No local do estudo, a mensuração do NAS é realizada pelo enfermeiro plantonista, em todos os pacientes, uma vez a cada 24h, durante o tempo de permanência do paciente na UTI. Trata-se de planilha informatizada, inserida em pasta na rede institucional, a fim de facilitar o preenchimento diário por enfermeiros e o cálculo dos indicadores. Para o presente estudo, o NAS médio mensal foi calculado com o somatório dos escores diários do NAS do paciente divididos pelo número de dias de internação na UTI.

Viés

Com o propósito de minimizar possíveis vieses, os dados foram digitados por duas pessoas de forma independente e, posteriormente, comparados para detecção de erros.

Tamanho amostral

Neste estudo, em função da amostragem por conveniência, não se realizou cálculo amostral.

Variáveis

Elegeram-se variáveis independentes relacionadas às características sociodemográficas e clínicas. As variáveis numéricas foram: média do NAS, idade, número de filhos e tempo de permanência na UTI; e categóricas: sexo, escolaridade, estado civil, tipo de tumor, clínica, motivo de internação, procedência e infecção por COVID-19.

Considerou-se como variável de desfecho a média do NAS, durante o período de internação e o diagnóstico de COVID-19 como variável indicadora para estratificação dos grupos.

Calcularam-se as distribuições brutas e percentuais ou medidas de posição e de dispersão para as variáveis quantitativas sociodemográficas e clínicas.
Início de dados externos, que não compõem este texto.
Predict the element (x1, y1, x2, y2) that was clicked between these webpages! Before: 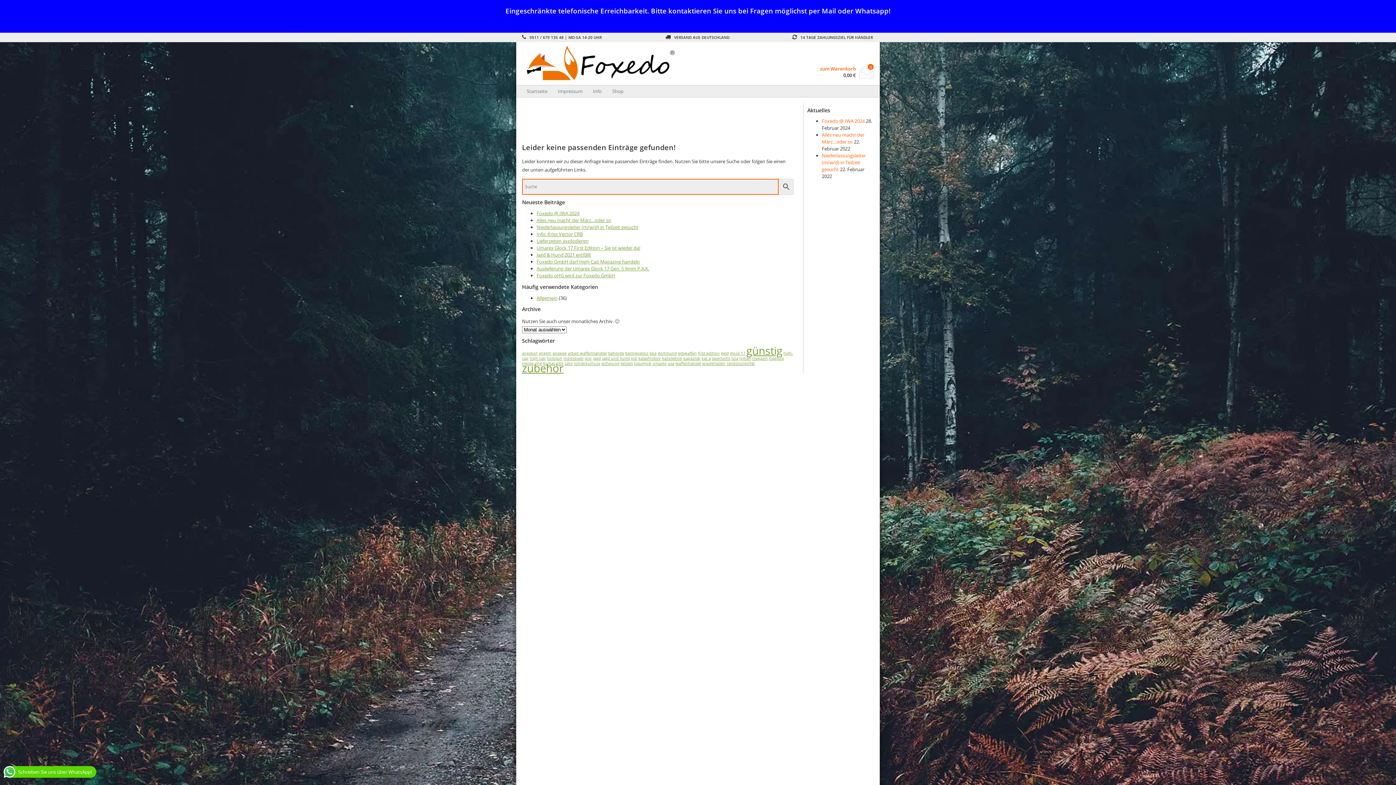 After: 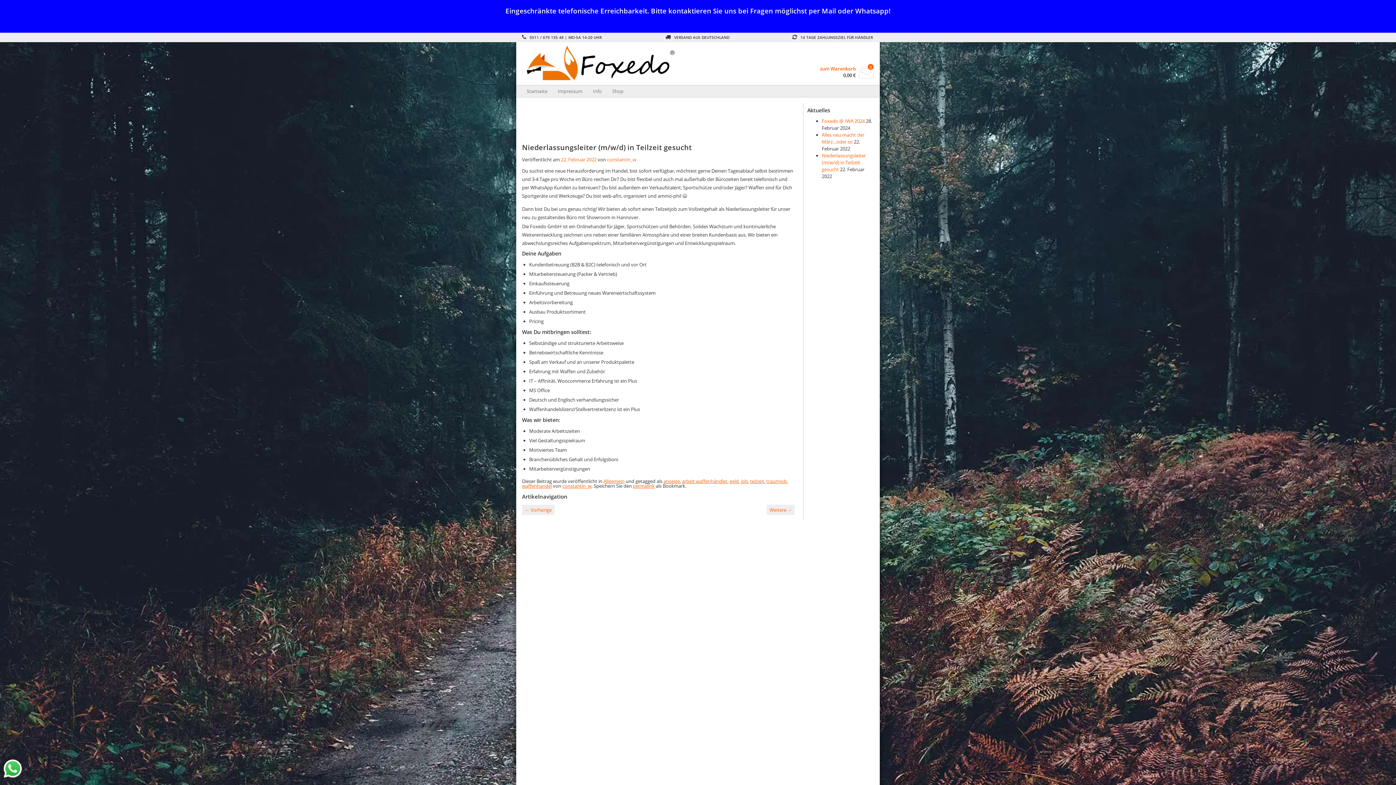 Action: bbox: (536, 224, 638, 230) label: Niederlassungsleiter (m/w/d) in Teilzeit gesucht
A distribuição normal do Escore NAS, considerada a variável de desfecho primário, foi verificada por meio do teste Shapiro-Wilk.

Análise estatística

Os dados foram transcritos para um banco de dados e a versão final destes foi transportada para o software Stata, versão 16.0, em que as análises foram realizadas. Os testes Qui-quadrado e exato de Fisher foram selecionados para verificar associação entre variáveis sociodemográficas e clínicas e diagnóstico de COVID-19 entre os participantes do estudo. Ao ponderar as variáveis sociodemográficas e clínicas estudadas, as diferenças de médias do Escore NAS foram investigadas pelos testes t de Student ou análise de variância (ANOVA) a um fator, sendo a seleção condicionada ao número de categorias. Estimou-se o modelo de regressão linear múltipla, adotando como variável dependente o Escore NAS, e as variáveis sociodemográficas e clínicas como independentes, respeitando a temporalidade entre variáveis explicativas e desfecho. A seleção de variáveis ocorreu pelo método backward. O nível de significância adotado na análise foi de 5%. Os resultados estão apresentados em tabelas e gráfico.

Aspectos éticos

O estudo foi aprovado pelo Comitê de Ética em Pesquisa em abril de 2018 (parecer no. 2.824.910, emenda no. 4.539.267 e Certificado de Apresentação de Apreciação Ética no. 93474518.6.0000.5274).

RESULTADOS

Identificaram-se 97 prontuários de pacientes internados na UTI no período de março a julho 2020. Após aplicação dos critérios de inclusão estabelecidos, 69 foram selecionados e distribuídos em dois grupos: o grupo de pacientes oncológicos com COVID-19, com 26 pacientes; e o grupo de pacientes sem COVID-19, com 43 pacientes.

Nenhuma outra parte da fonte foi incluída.